▶ **作業指示**
(A) 不動産市場の抜粋で「投資家への示唆(セグメント別)」の下に並ぶセグメント名を、登場順にすべて挙げてください。
(B) 不動産市場の抜粋の続きを、末尾の見出しの後から書き継いでください。

═════ 本文抜粋

REIT・資本市場(Borsa İstanbul)
- GYO指数はボラタイルも底打ち観
不動産投資信託(GYO)指数は金利動向に敏感に反応し年央以降は持ち直し基調。分配は四半期配当を継続する銘柄が多く、物流・データセンター・学生寮など用途分散型ポートフォリオが相対的に堅調です。
制度・規制トピック
- 外国人購入・居住許可の運用
外国人の物件取得は継続可能ですが、居住許可(RP)の区域制限や、特定エリアでの外国人比率上限の運用強化により、投資→居住許可への一体運用は難度が上がっています。投資額40万ドル以上での市民権プログラムは継続する一方、デューデリジェンスや資金の送金経路の厳格化が進みます。 - 評価・税務・会計
IFRSベースの公正価値評価が広がり、インデックス連動賃料の契約明確化が進展。固定資産税評価や印紙税の実務も電子化で可視性が高まっています。
投資家への示唆(セグメント別)
- 住宅
内需は堅調ながら、価格は名目横ばい~小幅高、実質は調整です。一次取得層向けはデベロッパー分割が主戦場。投資目線では完成在庫の現金買いや為替ヘッジ(外貨建て賃料・ドルリンク条項)の組み合わせが現実的です。 - オフィス
Aグレード集中が鮮明。CBDプライム(LEED等)は賃料維持~上振れ、二級物件は床分割・共用部改装・ESG対応でのリポジショニングが前提です。短期はキャッシュフロー重視、長期は開発型で許認可確度の高い案件が有利です。 - リテール
旗艦モール・観光導線は堅調。歩合賃料+最低保証、内装支援、出店時の為替調整条項の組成でテナント誘致力が左右されます。ローカルF&B・エンタメの比率増が奏効しています。 - ホテル
ADR/RevPARとも強含み。シティは週末強・平日回復、リゾートは肩シーズンのMICE取込みで平準化がテーマです。ブランド・運営委託の再編で収益性改善余地があります。 - 物流・工業
港湾近接×幹線アクセス×電力の三点セットが賃料プレミアムを形成。標準化プラットフォーム(高床・梁下高・多ドック)でテナント転用を見込み、インデックス連動で実質利回りを維持します。 - REIT(GYO)

══════════
═════ 所与のデータ

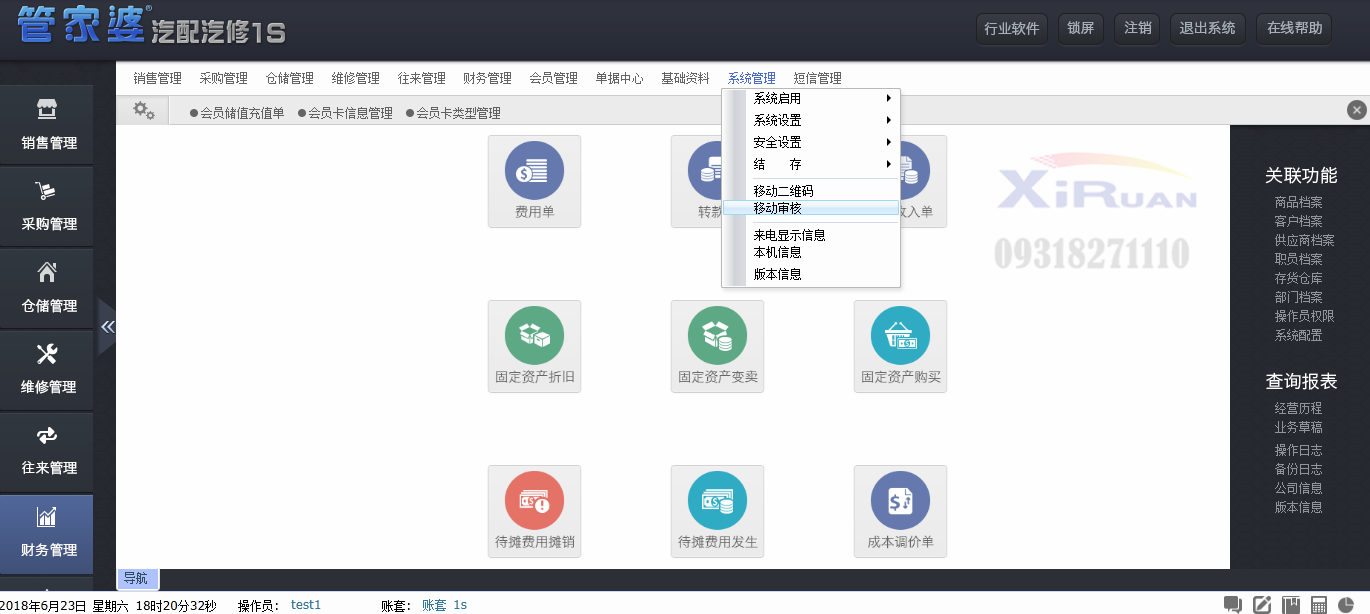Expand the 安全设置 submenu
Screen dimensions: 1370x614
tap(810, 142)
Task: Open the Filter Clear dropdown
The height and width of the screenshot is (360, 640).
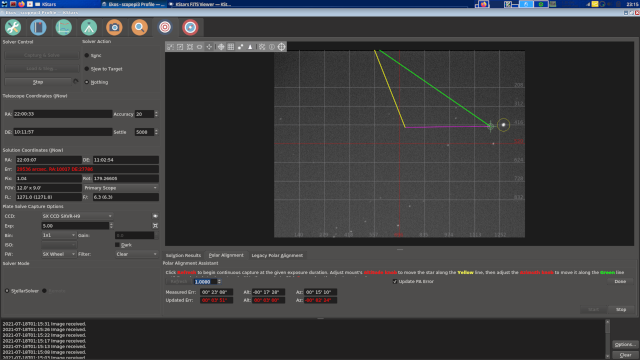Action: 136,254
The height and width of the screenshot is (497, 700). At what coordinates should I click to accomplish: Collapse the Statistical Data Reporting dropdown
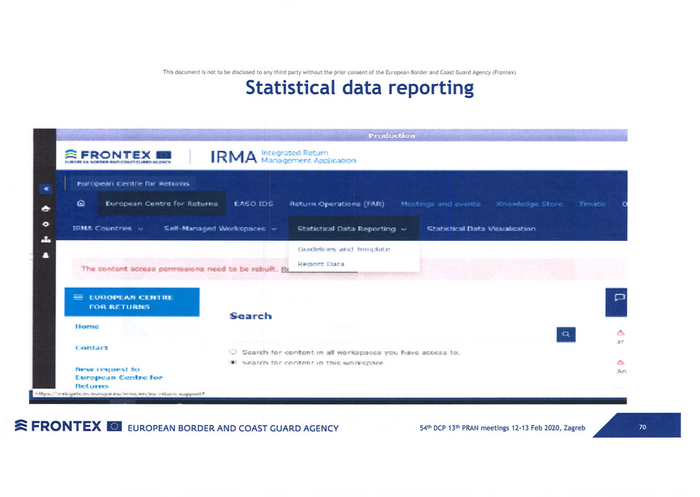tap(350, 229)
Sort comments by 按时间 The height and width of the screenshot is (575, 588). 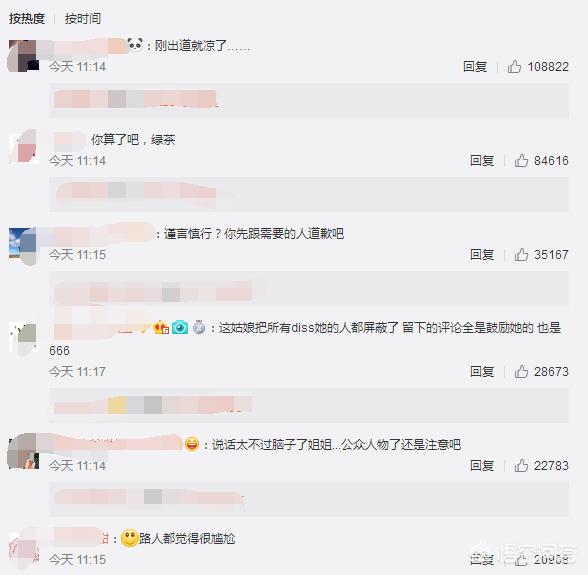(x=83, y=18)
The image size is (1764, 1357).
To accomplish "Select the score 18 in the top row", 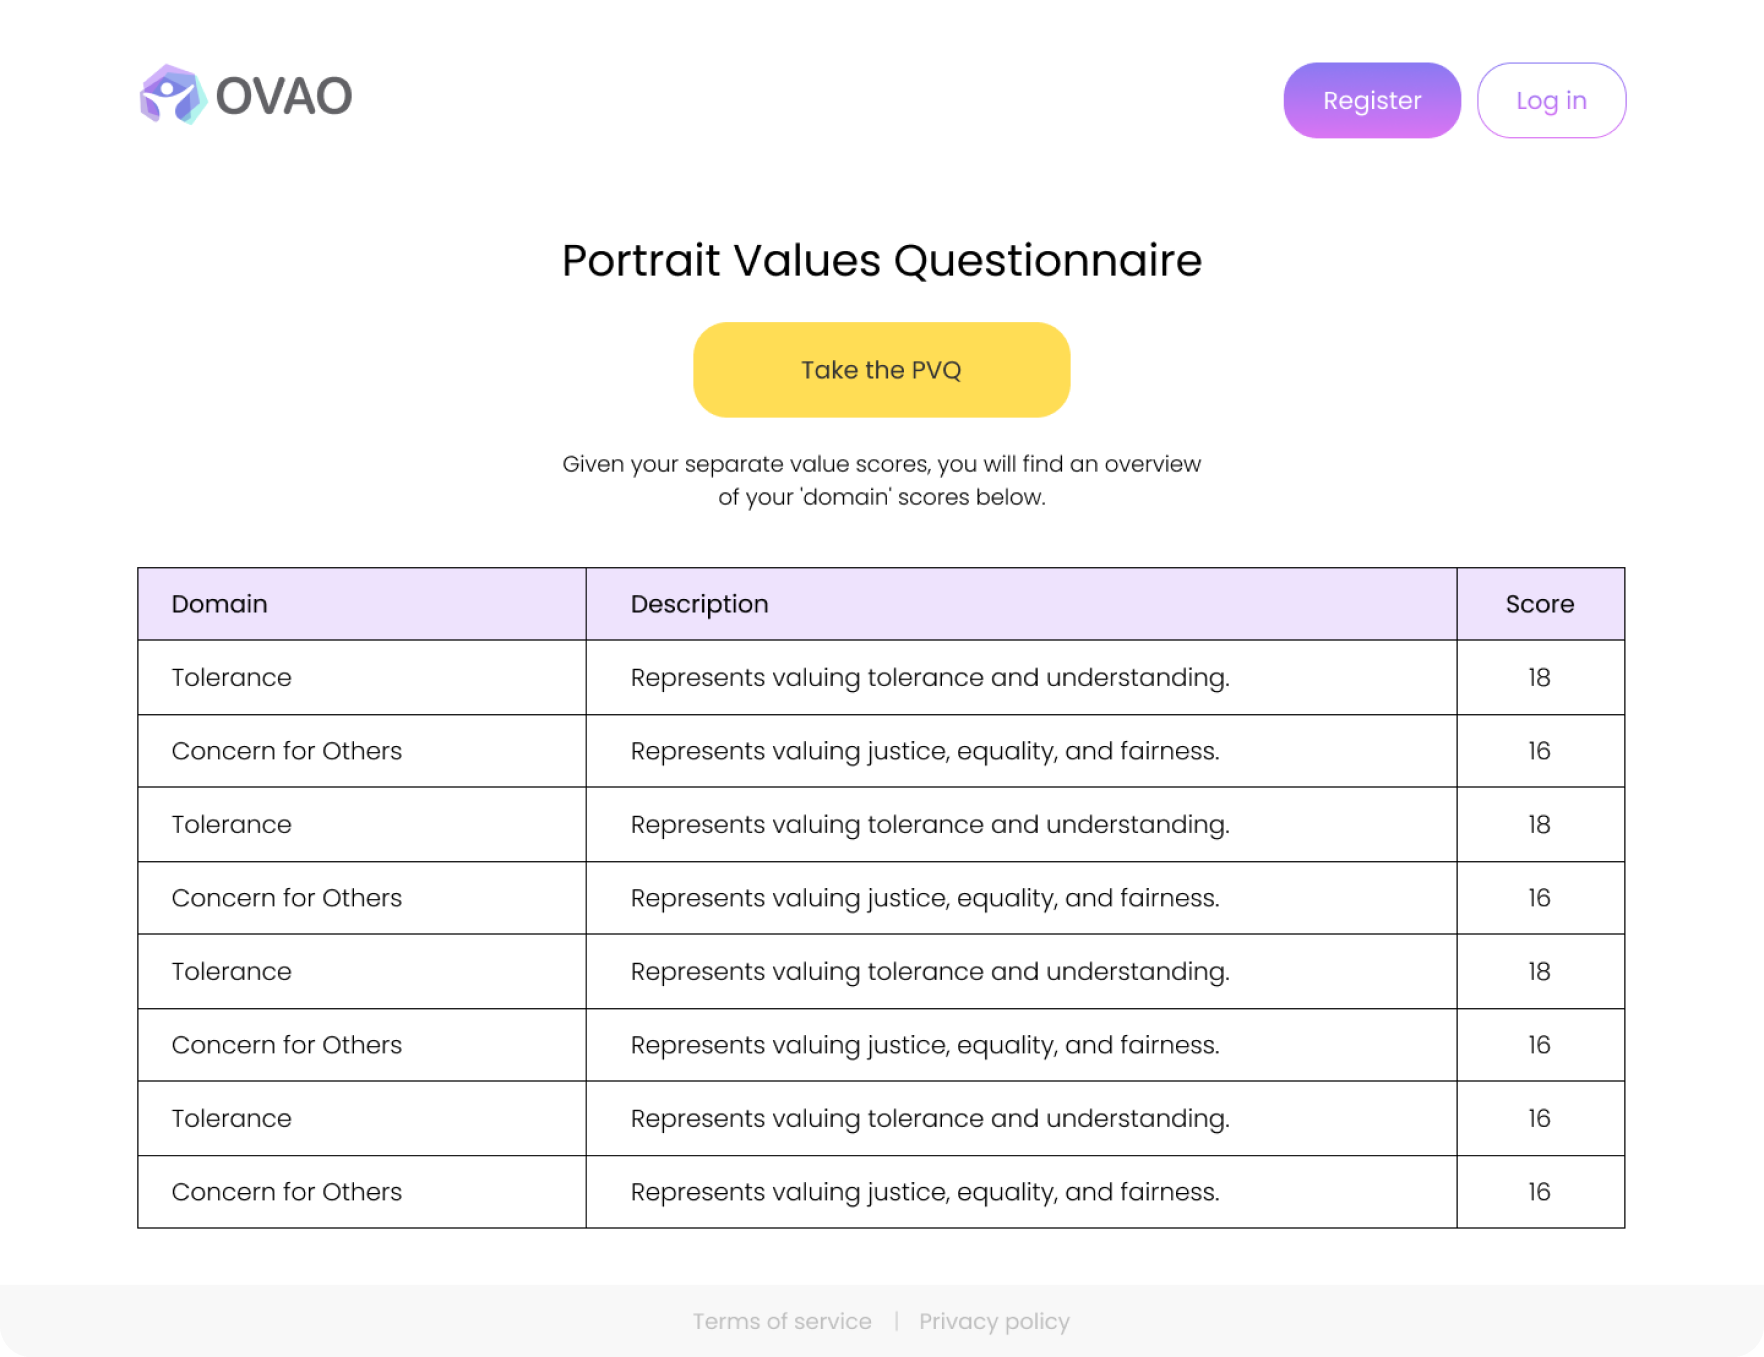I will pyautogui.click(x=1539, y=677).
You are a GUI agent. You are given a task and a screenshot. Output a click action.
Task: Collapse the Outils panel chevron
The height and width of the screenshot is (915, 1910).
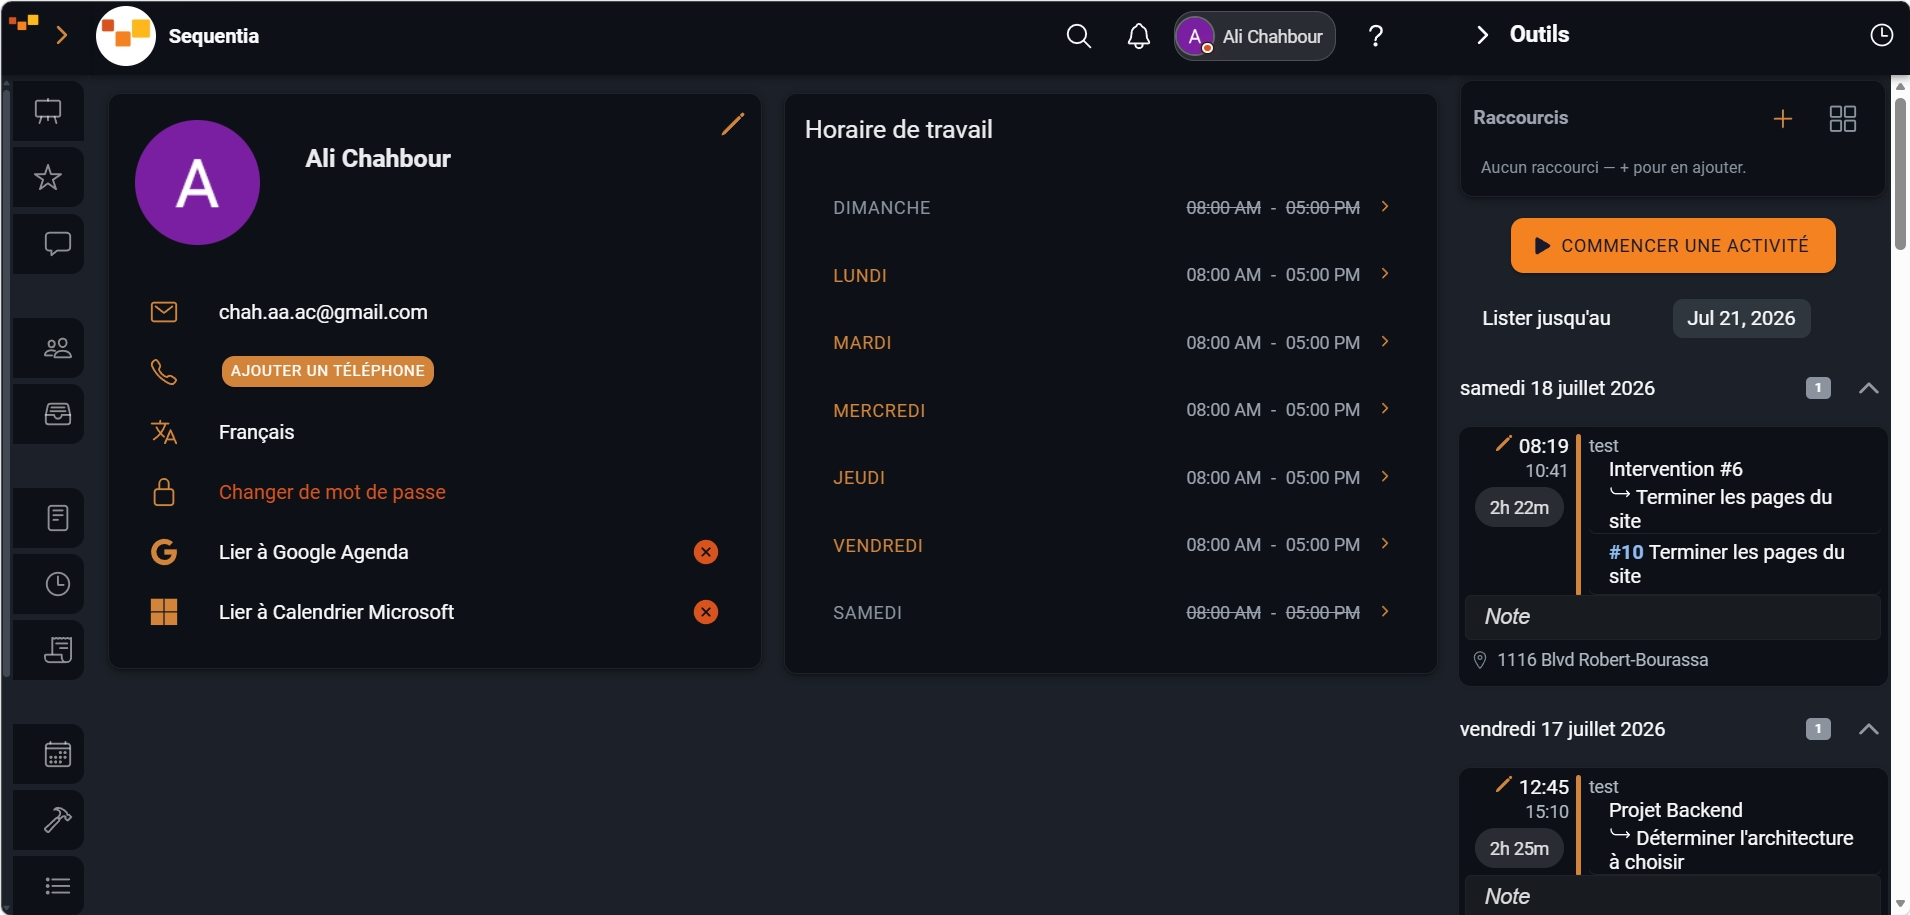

══════════

▶ **課題別の出力**
(A) 住宅、オフィス、リテール、ホテル、物流・工業、REIT(GYO)

(B)
分配継続×スポンサーのパイプラインが評価軸。オフィス偏重→用途分散へ舵を切る銘柄が相対的に選好されています。
リスク・留意点
- 金利・為替:利下げ局面でも実質金利は高水準で変動大。外貨建て負債・賃料のミスマッチに注意。
- 政策運用:居住許可の区域制限・資金送金規制の運用強化で外国人の出口戦略が不確実。
- コスト:建設・土地コストと指数連動賃料のギャップで初期利回り圧縮。
- 需要の二極化:Aグレード・一等立地に需要集中、B/Cの空室・修繕CAPEX負担増。
まとめ
2025年のトルコ不動産は、ディスインフレ進展×段階的利下げのなかで、内需・観光・物流が牽引し、オフィスはAグレード偏重、リテールはテナントミックス再編で稼働改善、ホテルはADR/RevPARの持続的上昇が続きます。住宅は名目横ばい~小幅高・実質調整で、外国人購入は低位。投資は為替・金利・規制運用の三点管理を前提に、一等立地・高スペック・指数連動のキャッシュフローを重視する戦略が有効です。